CTA Leader: Dr. Cary Butler

Covers the entire computational ecosystem (hardware, software, storage, and networks) required to conduct large-scale data analytics. This ecosystem includes how large data is managed, analyzed, and visualized. Capabilities include methods for conducting exploration (What does the data look like?), descriptive (What happened?), diagnostics (Why did it happen?), predictive (What will happen?), and prescriptive (How can we make it happen?) analyses. This CTA will focus on how traditional methods in data analytics can be adapted to take advantage of the latest advancements in supercomputing architectures. The goal of the ecosystem is to streamline the process of analyzing data and using the results to make decisions. The notion of leveraging supercomputing will help in two ways. First, traditional methods for conducting data analytics are severely limited in the overall volume of data that can be processed. In most cases, data is simply ignored as a way to fit it into the analysis. Second, complexity of the analysis results in extremely large computational spaces that go way beyond what a typical Department of Defense user can process. Hyper-dimensional analysis introduces complexity that traditional methods are unable to handle.
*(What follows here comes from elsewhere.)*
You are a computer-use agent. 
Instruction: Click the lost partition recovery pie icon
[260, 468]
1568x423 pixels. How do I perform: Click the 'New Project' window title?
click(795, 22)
This CTA will advise how data analytics can take advantage of powerful supercomputers as a way to shorten the time between asking a question and seeing the answer. Recommendations for Algorithms in machine learning, deep learning, and graph analytics for supercomputing platforms will be part of this CTA’s role. Capabilities resulting from this CTA are far-reaching and beneficial to existing as well as new classes of high-performance computing users. Furthermore, efforts in DDA are inherently cross cutting, thus complementary to other CTAs.